Depois da maternidade, quem sou eu?
- Isabel Debatin
- 6 de fev.
- 3 min de leitura

Até pouco tempo atrás, falar sobre maternidade de forma sincera era raro. A romantização do maternar nos fez acreditar que esse é um processo instintivo, repleto apenas de amor e plenitude. Mas a verdade é que, junto com o nascimento de um filho, nasce também uma nova versão de quem somos — e essa transformação pode ser tão profunda a ponto de nos fazer questionar nossa identidade.
Nos primeiros meses, tudo gira em torno do bebê. A rotina muda completamente, o sono vira um luxo e as prioridades são outras. Mas e depois? Quando a poeira baixa e o bebê já não é tão pequeno, muitas mulheres se olham no espelho e não reconhecem mais quem veem ali. O que antes fazia sentido — os hobbies, os sonhos, a individualidade — parece ter ficado em pausa ou desaparecido.

"Você cuida do bebê e acaba esquecendo de você. Você fica dias sem ao menos se olhar no espelho. Não que você não queira, mas simplesmente porque você não lembra." Essa frase da Rafaela Carvalho, no livro 60 Dias de Neblina, traduz a sensação de apagamento que tantas mães vivenciam.
A invisibilidade chega sorrateira porque, de repente, o mundo passa a te enxergar apenas como mãe. Você se torna "a mãe do fulano" e, por mais que esse seja um papel extraordinário, ele não deveria apagar os outros lados de quem você é.

* **INSTRUÇÃO DE TRABALHO**
Transcreva integralmente, sem nenhuma alteração, o texto acima sobre a identidade depois da maternidade.

* **REGISTROS FORNECIDOS**

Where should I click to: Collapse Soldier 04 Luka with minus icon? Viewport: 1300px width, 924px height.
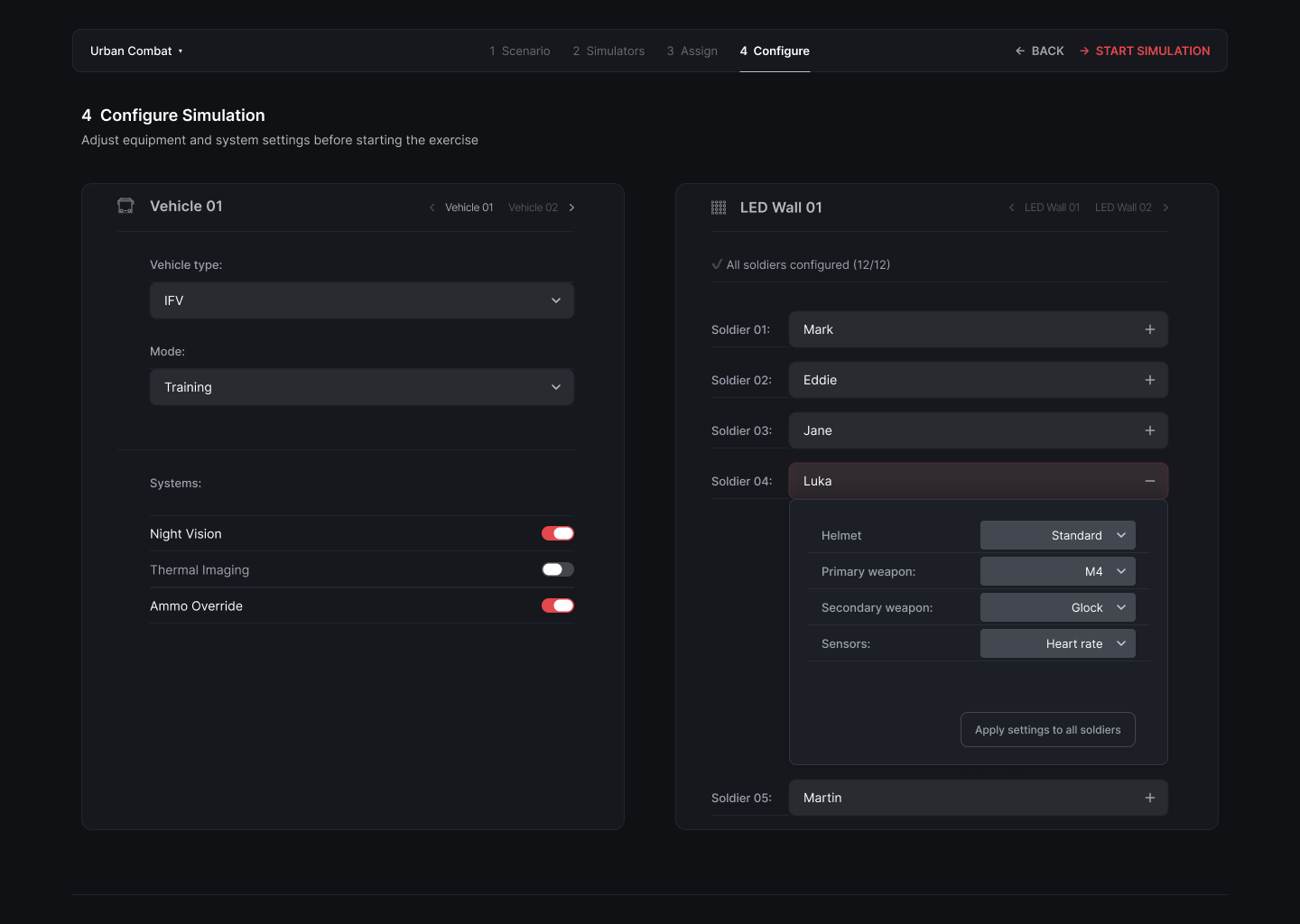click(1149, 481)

...

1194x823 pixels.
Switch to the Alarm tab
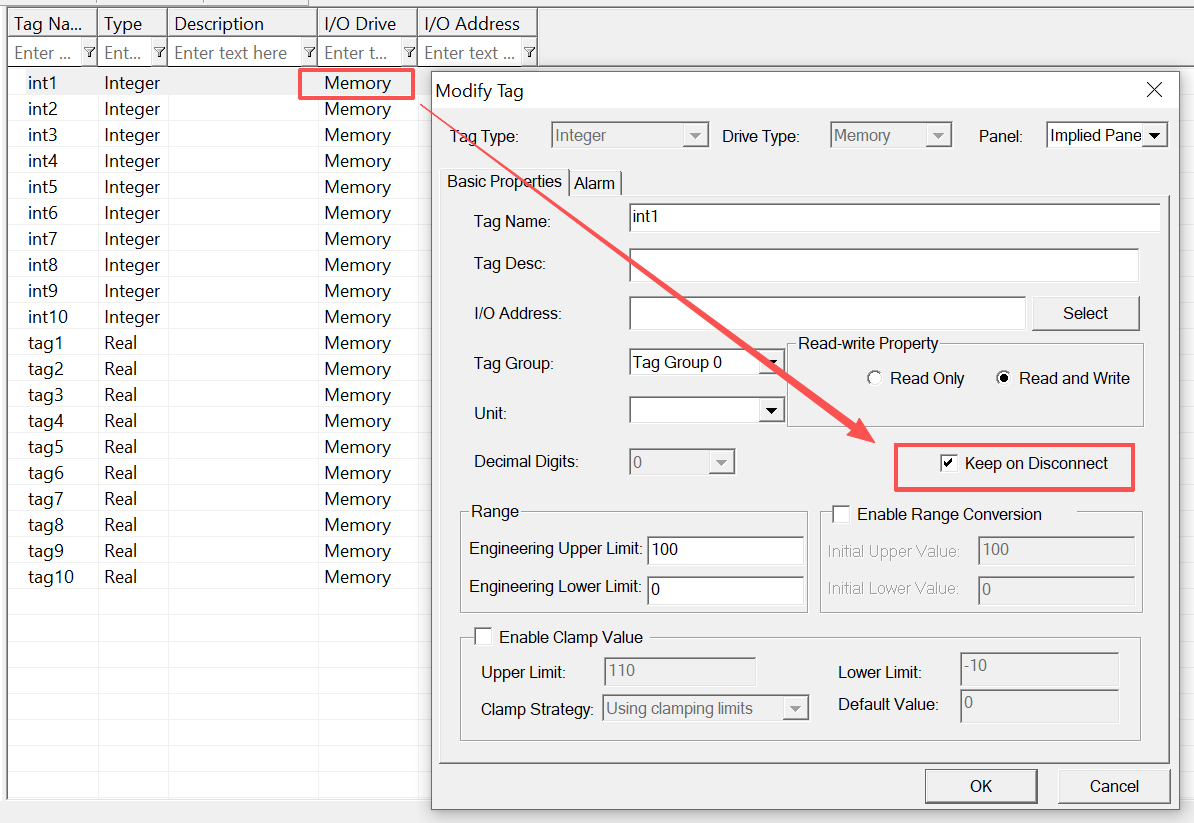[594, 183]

* **RESULTADO DA TAREFA**
Depois da maternidade, quem sou eu?
- Isabel Debatin
- 6 de fev.
- 3 min de leitura

Até pouco tempo atrás, falar sobre maternidade de forma sincera era raro. A romantização do maternar nos fez acreditar que esse é um processo instintivo, repleto apenas de amor e plenitude. Mas a verdade é que, junto com o nascimento de um filho, nasce também uma nova versão de quem somos — e essa transformação pode ser tão profunda a ponto de nos fazer questionar nossa identidade.
Nos primeiros meses, tudo gira em torno do bebê. A rotina muda completamente, o sono vira um luxo e as prioridades são outras. Mas e depois? Quando a poeira baixa e o bebê já não é tão pequeno, muitas mulheres se olham no espelho e não reconhecem mais quem veem ali. O que antes fazia sentido — os hobbies, os sonhos, a individualidade — parece ter ficado em pausa ou desaparecido.

"Você cuida do bebê e acaba esquecendo de você. Você fica dias sem ao menos se olhar no espelho. Não que você não queira, mas simplesmente porque você não lembra." Essa frase da Rafaela Carvalho, no livro 60 Dias de Neblina, traduz a sensação de apagamento que tantas mães vivenciam.
A invisibilidade chega sorrateira porque, de repente, o mundo passa a te enxergar apenas como mãe. Você se torna "a mãe do fulano" e, por mais que esse seja um papel extraordinário, ele não deveria apagar os outros lados de quem você é.